COMPLETE THE FOLLOWING:
**a)** In the essay on orphanage life below, why did the narrator's parents still need to work on the narrator's development after kindergarten began? Answer in one to three sentences.
**b)** Answer these questions on the essay on orphanage life below:
(i) In what year was the narrator adopted into an American family?
(ii) What kept the narrator alive during the first year of life?
(iii) What did Dad turn the basement into?
**c)** Write the next part of the essay on orphanage life below, continuing after its last sentence.

SELECTED EXCERPT:
○ ○ ○

The horrors of orphanage life inspired a great career choice

 When I was a baby, I was abandoned in an orphanage in Romania. Thankfully, I don’t remember that, but the pictures I’ve seen tell a heart-wrenching story. Most children left in Romanian orphanages are forgotten, and it doesn’t take long for their muscles to deteriorate.

I was no exception. During the first year of my life I wasn’t given any actual food. My life was barely sustained by weak chamomile tea and occasional amounts of diluted baby formula. There were no toys to stimulate my development, no one to talk to me or hold or love me. It was a cold, dark, bleak environment. The only good thing that happened to me during my first year of life was getting chosen to be one of the six lucky infants to be adopted into an American family in 1993.
When I look at the tiny passport photo my parents used to bring me into the United States, I wonder what they were thinking. How did they have the courage to spend borrowed money to bring such a sickly looking child into their home? My skinny arms and legs were useless. I couldn’t even clap my hands! 
My parents believed in me. Mom quit her job and worked relentlessly with scores of therapists. I considered myself special because of countless “play” sessions I had each day. I didn’t know it was work. I eagerly anticipated the many therapists who entered my home every day to entertain me with their bag of tricks and treasures. I remember crying when the “play ladies” had to leave for the day, but Mom gladly carried on where they left off. Dad converted the basement into a giant play land where my sister, Juliana, and I could roller-skate, swing, or swim in a pool of Styrofoam peanuts. We had the coolest house on the block!
When I entered kindergarten, my therapy stopped. My parents continued to work with me, especially during times when I went backward in my development, which inevitably happened after each surgery I had to have. Today there are no visible signs that I had such a rough start in life. Yes, I had devoted parents who taught me the depths of my own courage and strength. But equally important were the therapists who worked with me each day. They were the unsung heroes.

○ ○ ○

PROVIDED RECORDS:
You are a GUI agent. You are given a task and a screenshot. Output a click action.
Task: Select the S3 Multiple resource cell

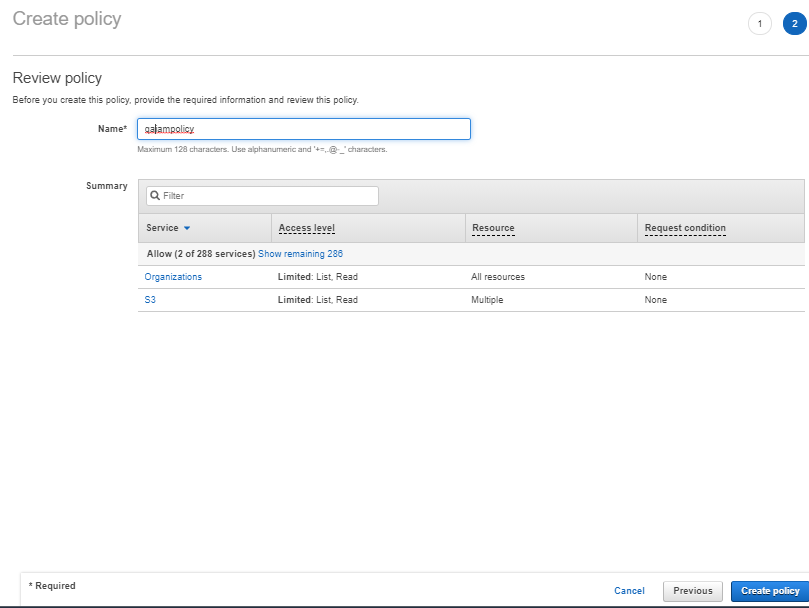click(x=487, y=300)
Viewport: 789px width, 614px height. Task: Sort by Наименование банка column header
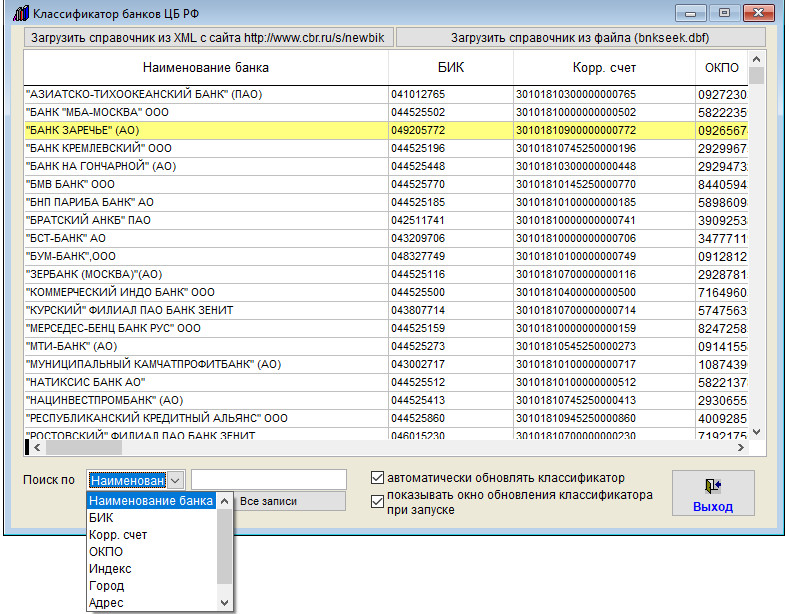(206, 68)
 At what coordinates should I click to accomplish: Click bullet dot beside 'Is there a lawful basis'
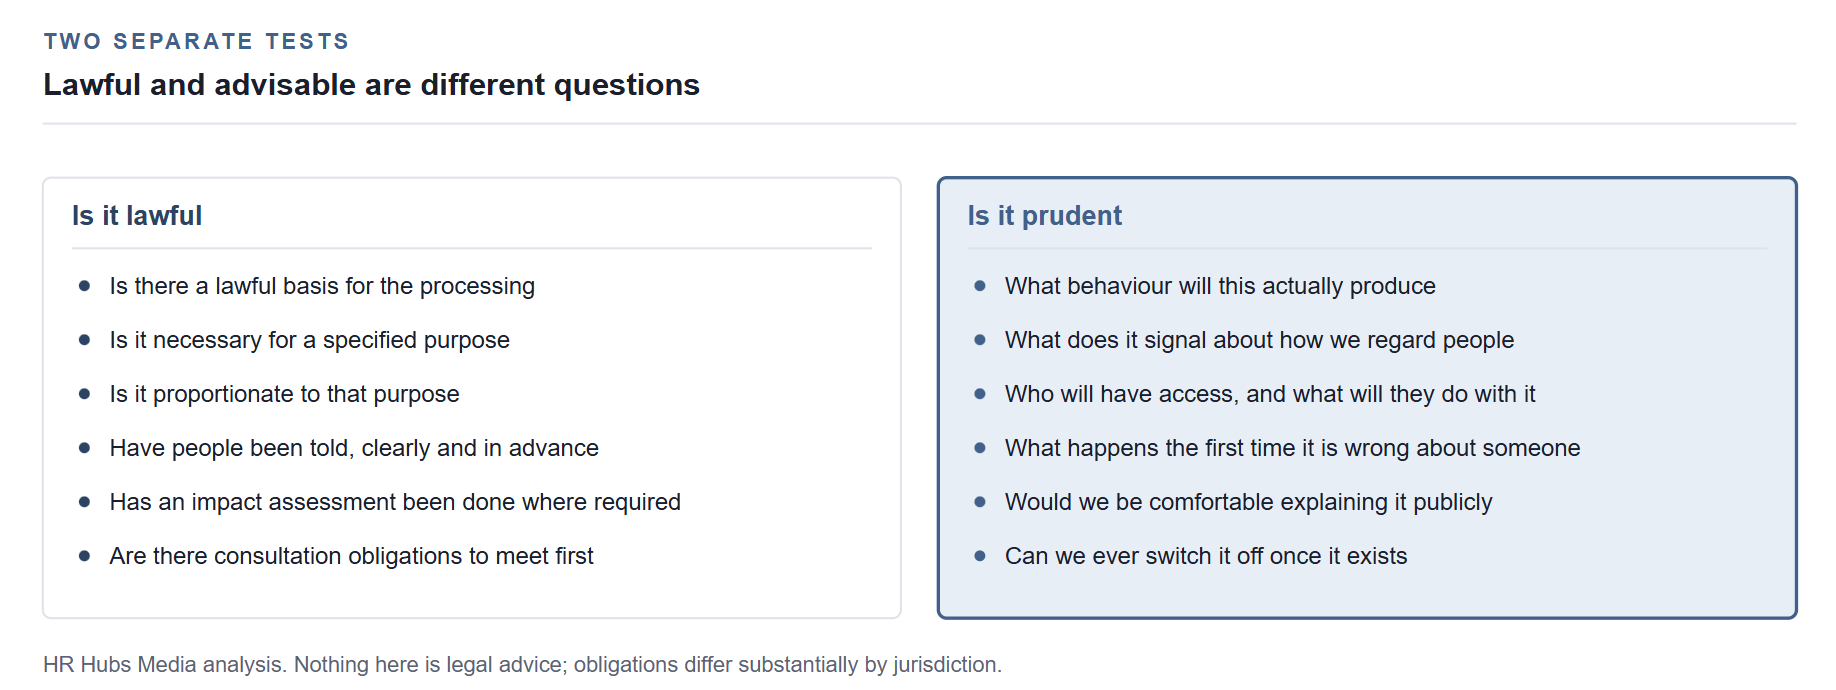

○ ○ ○

OUTPUTS BY TASK:
**a)** The narrator's therapy stopped at kindergarten, but the narrator's development went backward after each surgery the narrator had to have. The parents kept working with the narrator, especially during those times.

**b)**
(i) 1993.
(ii) Weak chamomile tea and occasional amounts of diluted baby formula.
(iii) A giant play land where the narrator and Juliana could roller-skate, swing, or swim in a pool of Styrofoam peanuts.

**c)**
In sifting through my childhood photographs that mark the progress of my growth and development, I’m in awe. I overcame every obstacle, no matter how great it was or how many I had. But I didn’t do it alone. I achieved enormous goals partly because of the dedicated team of therapists who had nerves of steel and the patience of a saint. 
Why was I selected out of the thousands of orphans to leave Romania in 1993? I truly believe God chose me because I have a very important work to do with my life. Because I learned firsthand what it’s like to struggle through the quagmire of therapies and overcome those obstacles, I can understand the importance of it all so that I can help others.
I want to be a “play lady” that some anxious child waits for, peering out the window of their home as I once did. I want to be a physical therapist so that I can spend the rest of my life coaching people to work through the physical challenges they face. I want to be a cheerleader to them. And my greatest reward will be to watch them leave as “whole” and “healed” persons.
I want to be that unsung hero, and in order to fulfill my goal, I must reach deep within and really apply myself each day at school. I need to get the highest possible grades in order to be accepted into one of the best colleges for physical therapy. Education is an important key to my success.
I feel blessed. I know what I want to do in life and how to make that happen. Though I had an unfortunate beginning, I’ve found a way to ensure that the rest of my days will be positive. Going to school will never be boring to me, because I see it as a stepping-stone to the future I want—a life of service to others.
Andrea Canale recently graduated from high school. Her home is in New York.